Con ello se estaría reconociendo su “valor cultural excepcional y único"
El director xeral de Patrimonio Cultural, Ángel Miramontes, aseguró que la declaración de la Ribeira Sacra como Patrimonio Mundial por la Unesco en 2026 supondría un “justo reconocimiento al valor excepcional y único de este territorio”. Lo hizo durante su participación en el III Simposio Internacional de Patrimonio cultural ICOMOS-España, celebrado en la ciudad castellano- leonesa de Valladolid.
El representante de la Consellería de Cultura, Lingua e Xuventude recordó que la candidatura Ribeira Sacra: Paisaxe da auga ya forma parte de las propuestas admitidas para ser evaluadas por el Comité Mundial de la Unesco, tras cumplir el Gobierno gallego “rigurosamente con los trámites, documentación y tiempos exigidos”.
De este modo, explicó que, en este momento, “se está ya en la recta final” del proceso, que incluye la visita in situ al territorio por parte de consultores de la Unesco en el próximo mes de octubre, a la que le seguirán otros procedimientos de cara a la decisión definitiva de este organismo en el segundo semestre del próximo año. “En todo caso, las sensaciones fueron y siguen siendo buenas, lo que nos hace confiar en la consecución de esta distinción en 2026”, aseguró Ángel Miramontes.
“Nos encontramos, de nuevo, ante pasos claves a los que nos enfrentamos con la seguridad que da contar con una candidatura madura y sólida”, argumentó al tiempo que celebró que, “desde el primer momento, la propuesta estuvo arropada no solo por el Gobierno central, sino por toda la comunidad, vecindario, agentes locales e instituciones de los 26 Concellos de Lugo y Ourense que la integran”.

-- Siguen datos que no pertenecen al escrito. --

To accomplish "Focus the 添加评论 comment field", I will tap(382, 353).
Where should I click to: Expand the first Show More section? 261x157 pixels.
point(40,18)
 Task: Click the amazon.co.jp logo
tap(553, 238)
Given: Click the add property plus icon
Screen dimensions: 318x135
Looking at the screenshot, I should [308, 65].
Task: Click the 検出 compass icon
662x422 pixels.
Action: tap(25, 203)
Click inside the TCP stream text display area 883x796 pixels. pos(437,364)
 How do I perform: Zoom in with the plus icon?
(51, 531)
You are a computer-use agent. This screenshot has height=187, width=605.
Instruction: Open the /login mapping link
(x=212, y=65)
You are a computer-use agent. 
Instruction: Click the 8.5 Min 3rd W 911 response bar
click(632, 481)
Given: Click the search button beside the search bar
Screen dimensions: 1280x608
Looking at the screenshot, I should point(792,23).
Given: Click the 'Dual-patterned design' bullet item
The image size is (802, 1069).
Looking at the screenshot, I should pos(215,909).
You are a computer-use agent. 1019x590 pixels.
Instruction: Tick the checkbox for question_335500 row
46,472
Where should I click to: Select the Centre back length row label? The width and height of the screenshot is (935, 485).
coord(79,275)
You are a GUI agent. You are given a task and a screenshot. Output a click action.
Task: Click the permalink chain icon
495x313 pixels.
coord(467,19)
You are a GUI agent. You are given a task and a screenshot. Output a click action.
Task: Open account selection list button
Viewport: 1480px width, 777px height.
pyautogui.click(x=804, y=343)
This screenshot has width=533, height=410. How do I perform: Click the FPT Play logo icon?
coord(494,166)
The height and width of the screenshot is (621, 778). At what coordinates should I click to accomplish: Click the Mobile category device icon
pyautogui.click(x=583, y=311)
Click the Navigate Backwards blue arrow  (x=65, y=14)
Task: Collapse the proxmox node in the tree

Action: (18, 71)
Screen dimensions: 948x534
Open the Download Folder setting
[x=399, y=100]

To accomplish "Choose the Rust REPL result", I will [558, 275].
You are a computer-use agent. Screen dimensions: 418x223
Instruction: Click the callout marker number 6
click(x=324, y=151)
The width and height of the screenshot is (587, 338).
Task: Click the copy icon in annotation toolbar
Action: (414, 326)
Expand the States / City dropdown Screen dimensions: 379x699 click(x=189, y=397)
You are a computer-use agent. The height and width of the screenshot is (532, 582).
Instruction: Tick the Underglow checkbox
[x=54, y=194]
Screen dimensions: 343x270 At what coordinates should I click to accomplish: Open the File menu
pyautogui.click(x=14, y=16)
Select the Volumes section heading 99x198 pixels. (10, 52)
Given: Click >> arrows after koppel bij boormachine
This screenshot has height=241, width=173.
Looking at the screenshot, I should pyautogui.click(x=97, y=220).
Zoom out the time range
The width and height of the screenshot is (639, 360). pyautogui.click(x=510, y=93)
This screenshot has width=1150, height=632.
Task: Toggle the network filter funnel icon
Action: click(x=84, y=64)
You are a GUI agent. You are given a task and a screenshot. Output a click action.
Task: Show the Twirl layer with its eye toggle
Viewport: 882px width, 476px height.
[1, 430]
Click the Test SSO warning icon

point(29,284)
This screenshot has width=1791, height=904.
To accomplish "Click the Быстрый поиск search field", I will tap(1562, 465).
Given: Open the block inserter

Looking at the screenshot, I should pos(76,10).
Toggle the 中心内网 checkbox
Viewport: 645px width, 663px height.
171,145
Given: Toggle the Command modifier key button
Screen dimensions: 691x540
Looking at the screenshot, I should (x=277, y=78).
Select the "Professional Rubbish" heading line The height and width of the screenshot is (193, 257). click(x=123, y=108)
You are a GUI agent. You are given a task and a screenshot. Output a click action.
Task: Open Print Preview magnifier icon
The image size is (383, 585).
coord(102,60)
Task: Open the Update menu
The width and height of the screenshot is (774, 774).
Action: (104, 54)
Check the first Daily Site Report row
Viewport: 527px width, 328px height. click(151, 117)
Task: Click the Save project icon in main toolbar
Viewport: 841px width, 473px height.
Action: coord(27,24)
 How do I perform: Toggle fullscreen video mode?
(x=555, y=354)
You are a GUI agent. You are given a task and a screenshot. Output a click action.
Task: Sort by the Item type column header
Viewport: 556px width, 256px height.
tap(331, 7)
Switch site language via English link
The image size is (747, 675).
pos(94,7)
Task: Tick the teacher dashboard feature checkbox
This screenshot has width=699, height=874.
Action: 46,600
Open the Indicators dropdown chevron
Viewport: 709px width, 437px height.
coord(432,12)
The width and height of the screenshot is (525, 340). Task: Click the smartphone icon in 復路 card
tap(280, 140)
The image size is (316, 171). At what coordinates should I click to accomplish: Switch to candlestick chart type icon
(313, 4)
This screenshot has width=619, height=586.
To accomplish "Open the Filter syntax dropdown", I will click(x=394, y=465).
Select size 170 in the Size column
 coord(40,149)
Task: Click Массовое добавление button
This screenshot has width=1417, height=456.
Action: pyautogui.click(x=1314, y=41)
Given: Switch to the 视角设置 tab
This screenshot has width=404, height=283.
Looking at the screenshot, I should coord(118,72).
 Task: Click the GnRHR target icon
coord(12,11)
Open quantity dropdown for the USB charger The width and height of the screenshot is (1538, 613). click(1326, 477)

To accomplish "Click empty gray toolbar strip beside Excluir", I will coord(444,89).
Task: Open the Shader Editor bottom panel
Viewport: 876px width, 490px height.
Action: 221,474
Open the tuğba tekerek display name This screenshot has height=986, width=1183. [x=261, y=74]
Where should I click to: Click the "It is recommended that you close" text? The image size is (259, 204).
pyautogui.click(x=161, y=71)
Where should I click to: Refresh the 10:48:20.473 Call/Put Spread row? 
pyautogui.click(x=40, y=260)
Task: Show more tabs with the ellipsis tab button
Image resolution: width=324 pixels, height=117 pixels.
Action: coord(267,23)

Hoja de ruta iniciada en 2017
En todo caso, también hizo hincapié en el “esfuerzo y trabajo” por parte de la Xunta para apoyar Ribeira Sacra: Paisaxe da auga. Al respecto, señaló los cerca de 8 M€ que la Administración autonómica ha invertido en la conservación y puesta en valor de más de 40 bienes patrimoniales de este territorio de las provincias de Ourense y Lugo en estos últimos años. En concreto, a lo largo de este período, el Gobierno gallego ejecutó, en solitario o en colaboración con otras instituciones y concellos, más de 90 actuaciones tanto en materia arquitectónica cómo arqueológica en diferentes bienes, como iglesias, monasterios, museos, castros o yacimientos romanos, entre otros. “Con la colaboración e implicación de todos hemos alcanzado que la Ribeira Sacra sea un territorio más cuidado y reconocido”, valoró.
Atributos especiales
Recordar que la propuesta se centra en atributos especiales para dejar constancia de su carácter único, que van desde los cañones y valles fluviales esculpidos por el agua hasta lo relevante de su patrimonio hidráulico, con infraestructuras que han llegado a nuestros días desde la revolución tecnológica medieval con molinos, centrales o los saltos impresionantes de agua. De este modo, la candidatura presenta un paisaje construido con el uso del agua “de una manera novedosa que no está presente aún de manera suficiente en la Lista de Patrimonio Mundial”, argumentó el director xeral de Patrimonio Cultural de la Xunta.